Today’s Australian reports that “Mr Turnbull today addressed the South Australian Liberal Party ahead of a state election in March, where energy will be a hot-button issue. He told the annual meeting that the plan was based on ideology and idiocy. “You really have in South Australia, of course, been subjected to an experiment by (Premier) Jay Weatherill. People really should conduct these experiments, as dangerous as that, privately somewhere in expert company rather than inflicting it on an entire state,” the prime minister said. Mr Turnbull said Labor’s approach to energy was a combination of ideology and politics, compared to the Liberal focus on economic and engineering. ‘But on reflection, I think I’ve been too kind to them. It’s actually ideology and idiocy in equal measures,’ he added”.

That Turnbull has stepped up his commentary on climate policy is of interest. The problem is that he has basically similar policies. The main difference is the extent of emissions reductions and increased usage of renewable. Until he reduces those targets he will be subject to a similar critique.

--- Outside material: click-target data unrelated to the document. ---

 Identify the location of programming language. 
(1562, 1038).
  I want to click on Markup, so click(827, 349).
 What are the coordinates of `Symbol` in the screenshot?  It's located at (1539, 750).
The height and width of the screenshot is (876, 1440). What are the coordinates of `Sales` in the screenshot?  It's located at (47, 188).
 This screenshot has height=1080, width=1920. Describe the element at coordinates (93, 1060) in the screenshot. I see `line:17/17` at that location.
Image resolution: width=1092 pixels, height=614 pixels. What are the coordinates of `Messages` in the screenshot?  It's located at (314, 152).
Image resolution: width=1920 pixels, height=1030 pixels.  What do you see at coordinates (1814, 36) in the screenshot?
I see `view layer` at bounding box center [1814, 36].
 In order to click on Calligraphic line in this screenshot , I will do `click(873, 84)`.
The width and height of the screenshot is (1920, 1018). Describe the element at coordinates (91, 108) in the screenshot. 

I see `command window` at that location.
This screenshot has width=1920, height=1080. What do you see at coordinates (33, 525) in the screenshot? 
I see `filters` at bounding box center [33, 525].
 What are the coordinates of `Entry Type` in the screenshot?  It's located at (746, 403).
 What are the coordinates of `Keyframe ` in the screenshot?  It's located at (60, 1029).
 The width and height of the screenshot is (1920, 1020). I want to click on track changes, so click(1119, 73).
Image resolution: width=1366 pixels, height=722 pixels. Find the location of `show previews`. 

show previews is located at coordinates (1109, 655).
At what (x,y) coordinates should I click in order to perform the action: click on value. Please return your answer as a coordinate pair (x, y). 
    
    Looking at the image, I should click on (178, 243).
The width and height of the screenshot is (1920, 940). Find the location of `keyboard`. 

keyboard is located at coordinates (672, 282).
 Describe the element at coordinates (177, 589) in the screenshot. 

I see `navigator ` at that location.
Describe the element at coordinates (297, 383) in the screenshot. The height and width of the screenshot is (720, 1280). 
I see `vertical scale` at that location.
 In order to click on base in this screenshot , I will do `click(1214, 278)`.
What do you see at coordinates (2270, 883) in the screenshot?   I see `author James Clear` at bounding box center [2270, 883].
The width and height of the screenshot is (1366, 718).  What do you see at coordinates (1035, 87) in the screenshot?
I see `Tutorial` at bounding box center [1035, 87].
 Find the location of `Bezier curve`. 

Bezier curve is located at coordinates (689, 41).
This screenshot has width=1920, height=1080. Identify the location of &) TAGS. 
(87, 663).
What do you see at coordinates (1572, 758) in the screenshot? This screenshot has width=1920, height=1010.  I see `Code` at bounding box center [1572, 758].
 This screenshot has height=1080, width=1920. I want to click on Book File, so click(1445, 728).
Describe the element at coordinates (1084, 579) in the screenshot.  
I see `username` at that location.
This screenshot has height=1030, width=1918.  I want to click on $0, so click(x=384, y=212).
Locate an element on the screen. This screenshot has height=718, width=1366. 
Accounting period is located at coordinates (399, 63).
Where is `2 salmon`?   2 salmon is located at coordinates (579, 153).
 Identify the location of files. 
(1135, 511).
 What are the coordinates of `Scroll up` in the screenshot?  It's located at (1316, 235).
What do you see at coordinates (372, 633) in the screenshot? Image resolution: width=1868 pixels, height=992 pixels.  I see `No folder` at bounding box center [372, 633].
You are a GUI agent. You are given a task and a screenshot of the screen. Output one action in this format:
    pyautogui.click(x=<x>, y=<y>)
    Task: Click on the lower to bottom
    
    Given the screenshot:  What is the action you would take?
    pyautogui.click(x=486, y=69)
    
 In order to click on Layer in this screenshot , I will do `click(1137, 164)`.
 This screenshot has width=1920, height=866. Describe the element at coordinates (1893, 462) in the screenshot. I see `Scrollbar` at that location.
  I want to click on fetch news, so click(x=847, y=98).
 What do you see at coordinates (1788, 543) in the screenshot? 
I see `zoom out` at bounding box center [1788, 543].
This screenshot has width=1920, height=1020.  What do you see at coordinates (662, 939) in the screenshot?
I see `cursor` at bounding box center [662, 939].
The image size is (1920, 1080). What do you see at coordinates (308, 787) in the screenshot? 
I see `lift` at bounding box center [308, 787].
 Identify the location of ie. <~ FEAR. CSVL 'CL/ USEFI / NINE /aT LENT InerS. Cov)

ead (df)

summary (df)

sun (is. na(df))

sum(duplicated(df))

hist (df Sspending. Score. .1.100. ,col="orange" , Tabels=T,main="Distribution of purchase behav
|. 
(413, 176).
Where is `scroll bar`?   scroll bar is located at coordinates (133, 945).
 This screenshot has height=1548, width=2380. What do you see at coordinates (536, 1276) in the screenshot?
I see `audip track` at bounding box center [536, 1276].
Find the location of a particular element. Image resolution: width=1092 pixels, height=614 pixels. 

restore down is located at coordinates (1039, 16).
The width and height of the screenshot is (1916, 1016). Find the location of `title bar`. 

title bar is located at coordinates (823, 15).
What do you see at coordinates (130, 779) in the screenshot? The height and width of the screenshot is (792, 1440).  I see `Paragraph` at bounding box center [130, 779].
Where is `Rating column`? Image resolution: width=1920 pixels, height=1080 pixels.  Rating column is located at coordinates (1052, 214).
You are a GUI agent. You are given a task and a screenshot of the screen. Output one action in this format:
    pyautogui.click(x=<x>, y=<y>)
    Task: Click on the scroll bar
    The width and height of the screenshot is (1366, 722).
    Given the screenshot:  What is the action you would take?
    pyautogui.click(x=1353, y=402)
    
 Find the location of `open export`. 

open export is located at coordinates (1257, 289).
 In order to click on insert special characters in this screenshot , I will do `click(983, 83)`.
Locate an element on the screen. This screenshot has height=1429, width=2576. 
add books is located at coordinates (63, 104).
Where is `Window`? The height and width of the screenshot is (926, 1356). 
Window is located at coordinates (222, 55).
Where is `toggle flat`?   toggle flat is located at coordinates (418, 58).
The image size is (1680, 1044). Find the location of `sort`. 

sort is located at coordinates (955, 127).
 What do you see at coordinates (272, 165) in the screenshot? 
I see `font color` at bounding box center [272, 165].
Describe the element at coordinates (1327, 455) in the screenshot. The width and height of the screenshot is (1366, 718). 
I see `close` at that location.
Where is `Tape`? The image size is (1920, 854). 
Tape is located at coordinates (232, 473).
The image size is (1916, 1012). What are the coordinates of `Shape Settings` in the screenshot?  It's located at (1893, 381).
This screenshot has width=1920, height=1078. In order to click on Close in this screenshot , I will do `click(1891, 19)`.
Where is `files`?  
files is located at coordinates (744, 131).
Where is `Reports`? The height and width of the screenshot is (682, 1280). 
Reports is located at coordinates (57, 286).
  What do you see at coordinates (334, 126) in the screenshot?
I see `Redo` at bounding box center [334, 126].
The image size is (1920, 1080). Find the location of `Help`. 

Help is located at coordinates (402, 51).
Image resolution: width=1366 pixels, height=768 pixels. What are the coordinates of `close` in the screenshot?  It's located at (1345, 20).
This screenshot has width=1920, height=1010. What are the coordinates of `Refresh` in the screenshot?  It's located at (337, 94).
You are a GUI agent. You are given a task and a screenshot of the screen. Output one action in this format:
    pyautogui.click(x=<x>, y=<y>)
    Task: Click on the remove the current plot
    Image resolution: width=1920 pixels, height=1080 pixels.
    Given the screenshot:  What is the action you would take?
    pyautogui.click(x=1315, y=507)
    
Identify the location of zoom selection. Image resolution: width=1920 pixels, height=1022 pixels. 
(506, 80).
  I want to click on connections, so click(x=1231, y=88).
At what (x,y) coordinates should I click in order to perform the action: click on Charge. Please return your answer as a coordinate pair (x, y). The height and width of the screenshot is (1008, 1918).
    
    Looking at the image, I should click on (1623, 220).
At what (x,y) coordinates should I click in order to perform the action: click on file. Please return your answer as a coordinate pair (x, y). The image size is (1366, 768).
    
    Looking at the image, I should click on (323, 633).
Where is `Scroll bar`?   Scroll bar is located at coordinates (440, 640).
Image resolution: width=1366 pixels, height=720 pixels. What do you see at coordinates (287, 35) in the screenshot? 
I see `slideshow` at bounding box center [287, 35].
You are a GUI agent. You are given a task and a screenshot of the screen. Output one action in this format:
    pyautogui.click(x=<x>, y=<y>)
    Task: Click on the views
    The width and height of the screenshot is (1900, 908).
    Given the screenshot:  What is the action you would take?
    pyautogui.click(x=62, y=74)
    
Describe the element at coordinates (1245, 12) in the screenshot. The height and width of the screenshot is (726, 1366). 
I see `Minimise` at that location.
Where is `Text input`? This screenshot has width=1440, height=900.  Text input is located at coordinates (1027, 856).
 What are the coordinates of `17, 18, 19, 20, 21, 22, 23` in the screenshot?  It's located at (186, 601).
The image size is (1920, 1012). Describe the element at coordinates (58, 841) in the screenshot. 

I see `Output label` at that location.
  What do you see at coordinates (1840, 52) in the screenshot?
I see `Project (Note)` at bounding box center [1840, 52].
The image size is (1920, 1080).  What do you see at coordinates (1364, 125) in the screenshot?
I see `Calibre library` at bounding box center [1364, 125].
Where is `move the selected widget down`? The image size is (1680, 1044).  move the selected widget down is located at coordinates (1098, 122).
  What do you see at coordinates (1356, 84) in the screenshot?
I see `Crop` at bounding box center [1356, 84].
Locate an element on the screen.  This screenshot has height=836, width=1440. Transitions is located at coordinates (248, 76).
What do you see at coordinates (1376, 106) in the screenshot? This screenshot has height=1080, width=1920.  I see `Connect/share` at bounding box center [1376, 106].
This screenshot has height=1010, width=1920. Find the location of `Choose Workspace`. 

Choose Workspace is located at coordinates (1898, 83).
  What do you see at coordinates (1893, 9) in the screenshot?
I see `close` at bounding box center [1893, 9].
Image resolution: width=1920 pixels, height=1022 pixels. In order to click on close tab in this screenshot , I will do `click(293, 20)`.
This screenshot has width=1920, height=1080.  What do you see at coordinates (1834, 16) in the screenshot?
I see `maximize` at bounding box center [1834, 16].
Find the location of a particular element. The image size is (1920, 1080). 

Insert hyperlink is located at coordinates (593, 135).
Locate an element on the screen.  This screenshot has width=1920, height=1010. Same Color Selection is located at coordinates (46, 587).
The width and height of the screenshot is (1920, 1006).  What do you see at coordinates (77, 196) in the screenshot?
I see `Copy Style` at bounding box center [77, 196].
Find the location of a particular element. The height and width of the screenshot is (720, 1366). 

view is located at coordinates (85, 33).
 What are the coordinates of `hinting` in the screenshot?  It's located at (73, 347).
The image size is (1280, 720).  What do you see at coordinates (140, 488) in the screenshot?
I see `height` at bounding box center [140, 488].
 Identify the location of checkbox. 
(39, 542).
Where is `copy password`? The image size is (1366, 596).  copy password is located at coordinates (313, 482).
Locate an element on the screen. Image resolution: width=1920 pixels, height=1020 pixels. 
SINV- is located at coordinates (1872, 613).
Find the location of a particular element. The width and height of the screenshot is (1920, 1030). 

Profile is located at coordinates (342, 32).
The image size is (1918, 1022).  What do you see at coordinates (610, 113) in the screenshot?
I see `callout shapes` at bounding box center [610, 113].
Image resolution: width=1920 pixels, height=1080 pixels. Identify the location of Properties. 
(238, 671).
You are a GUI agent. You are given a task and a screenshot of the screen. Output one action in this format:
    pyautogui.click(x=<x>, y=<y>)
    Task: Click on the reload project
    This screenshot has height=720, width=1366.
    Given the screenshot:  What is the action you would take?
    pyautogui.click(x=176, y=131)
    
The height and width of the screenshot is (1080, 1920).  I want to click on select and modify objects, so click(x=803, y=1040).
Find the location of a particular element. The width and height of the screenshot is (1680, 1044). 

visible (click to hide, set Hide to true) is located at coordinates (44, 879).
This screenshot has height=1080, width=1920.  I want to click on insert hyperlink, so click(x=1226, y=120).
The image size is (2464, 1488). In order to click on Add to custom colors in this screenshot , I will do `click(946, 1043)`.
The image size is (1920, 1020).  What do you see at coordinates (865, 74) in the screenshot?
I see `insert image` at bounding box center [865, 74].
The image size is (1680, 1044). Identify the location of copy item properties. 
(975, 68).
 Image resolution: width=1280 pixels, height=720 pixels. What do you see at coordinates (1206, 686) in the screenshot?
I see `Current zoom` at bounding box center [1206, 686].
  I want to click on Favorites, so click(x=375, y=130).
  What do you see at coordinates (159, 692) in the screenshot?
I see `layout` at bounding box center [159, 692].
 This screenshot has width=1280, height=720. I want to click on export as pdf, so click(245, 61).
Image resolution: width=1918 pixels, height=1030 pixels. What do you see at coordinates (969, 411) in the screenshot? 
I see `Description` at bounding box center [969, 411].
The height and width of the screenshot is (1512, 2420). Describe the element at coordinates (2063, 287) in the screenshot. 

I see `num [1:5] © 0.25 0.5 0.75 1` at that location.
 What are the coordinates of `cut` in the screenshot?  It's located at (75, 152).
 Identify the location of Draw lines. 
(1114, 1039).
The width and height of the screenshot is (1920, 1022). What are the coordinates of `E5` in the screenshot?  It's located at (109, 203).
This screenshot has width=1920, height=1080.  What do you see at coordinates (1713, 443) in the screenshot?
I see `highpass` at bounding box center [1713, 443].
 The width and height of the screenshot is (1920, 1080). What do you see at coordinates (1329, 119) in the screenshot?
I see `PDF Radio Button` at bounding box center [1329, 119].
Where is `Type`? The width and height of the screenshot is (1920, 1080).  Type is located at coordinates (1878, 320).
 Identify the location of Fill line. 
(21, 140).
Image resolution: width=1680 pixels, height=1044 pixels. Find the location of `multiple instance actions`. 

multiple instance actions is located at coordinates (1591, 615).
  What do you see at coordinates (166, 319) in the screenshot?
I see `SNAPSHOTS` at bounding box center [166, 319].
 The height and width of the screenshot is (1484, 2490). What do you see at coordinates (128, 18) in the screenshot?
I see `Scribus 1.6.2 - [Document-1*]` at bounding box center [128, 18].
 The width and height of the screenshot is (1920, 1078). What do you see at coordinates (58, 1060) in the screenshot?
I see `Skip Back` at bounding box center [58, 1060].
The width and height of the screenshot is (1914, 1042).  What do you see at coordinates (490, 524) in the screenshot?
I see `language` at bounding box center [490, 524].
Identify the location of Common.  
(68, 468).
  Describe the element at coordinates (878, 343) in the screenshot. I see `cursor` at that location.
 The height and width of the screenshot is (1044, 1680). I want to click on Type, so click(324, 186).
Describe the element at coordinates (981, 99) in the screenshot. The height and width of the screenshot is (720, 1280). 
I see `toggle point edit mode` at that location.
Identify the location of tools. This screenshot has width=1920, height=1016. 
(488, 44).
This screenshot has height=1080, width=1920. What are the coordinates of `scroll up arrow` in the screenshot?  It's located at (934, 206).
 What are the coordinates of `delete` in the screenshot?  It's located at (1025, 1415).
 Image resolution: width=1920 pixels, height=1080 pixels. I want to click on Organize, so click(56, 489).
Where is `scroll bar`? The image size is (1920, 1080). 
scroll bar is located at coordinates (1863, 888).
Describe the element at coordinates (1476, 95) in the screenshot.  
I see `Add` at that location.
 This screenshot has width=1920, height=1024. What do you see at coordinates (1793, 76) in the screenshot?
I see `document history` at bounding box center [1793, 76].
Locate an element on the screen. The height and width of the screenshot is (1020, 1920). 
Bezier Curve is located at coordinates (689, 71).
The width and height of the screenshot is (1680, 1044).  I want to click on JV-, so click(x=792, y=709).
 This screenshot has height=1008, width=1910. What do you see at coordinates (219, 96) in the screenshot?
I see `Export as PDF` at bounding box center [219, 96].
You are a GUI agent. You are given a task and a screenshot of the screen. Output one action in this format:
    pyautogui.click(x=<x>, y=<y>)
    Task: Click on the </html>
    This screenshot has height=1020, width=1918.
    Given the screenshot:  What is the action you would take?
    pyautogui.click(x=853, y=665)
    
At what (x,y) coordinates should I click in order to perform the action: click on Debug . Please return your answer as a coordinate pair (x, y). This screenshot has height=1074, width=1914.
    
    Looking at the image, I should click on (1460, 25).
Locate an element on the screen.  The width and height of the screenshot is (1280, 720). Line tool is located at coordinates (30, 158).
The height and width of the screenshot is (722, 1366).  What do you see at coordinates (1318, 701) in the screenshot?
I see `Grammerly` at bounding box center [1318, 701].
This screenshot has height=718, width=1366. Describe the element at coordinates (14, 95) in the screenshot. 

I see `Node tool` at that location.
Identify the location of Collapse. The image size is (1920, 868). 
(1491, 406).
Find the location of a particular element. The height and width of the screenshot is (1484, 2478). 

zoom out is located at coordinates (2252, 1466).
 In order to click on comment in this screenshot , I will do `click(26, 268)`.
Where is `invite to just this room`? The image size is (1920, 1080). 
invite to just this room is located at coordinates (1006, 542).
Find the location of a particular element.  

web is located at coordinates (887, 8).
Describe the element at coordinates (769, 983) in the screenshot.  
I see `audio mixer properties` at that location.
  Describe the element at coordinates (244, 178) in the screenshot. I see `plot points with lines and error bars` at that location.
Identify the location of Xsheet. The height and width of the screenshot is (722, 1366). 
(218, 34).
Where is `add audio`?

  • Henry Ergas mainly discusses the poor analysis used in construction of the National Broadband Network but also points out that “now that renewable generators have pocketed $15bn in subsidies, let them stand on their own two feet. And while we’re at it, let’s ensure those generators pay the full costs they impose on the network, including in terms of backup generation, rather than hoisting them on to consumers. Moreover, that requirement should not just apply to new ­sources of renewable generation, as the Finkel report argues, but to existing ones, too: if they can’t afford those costs, we are better off if they shut down”. Also, “we need to abandon the illusion that constraints can be ignored and happiness purchased with wishes. Until we do, the destruction wreaked on energy and telecommunications will be merely a teaser for the disasters that lie ahead”

The recent upsurge in critiques of existing energy/environmental policies suggests that the current review of climate change policy, presumably being undertaken in the Environment Department, should now be brought forward and should include the views of recognised independent experts. It should recommend options for reducing targets.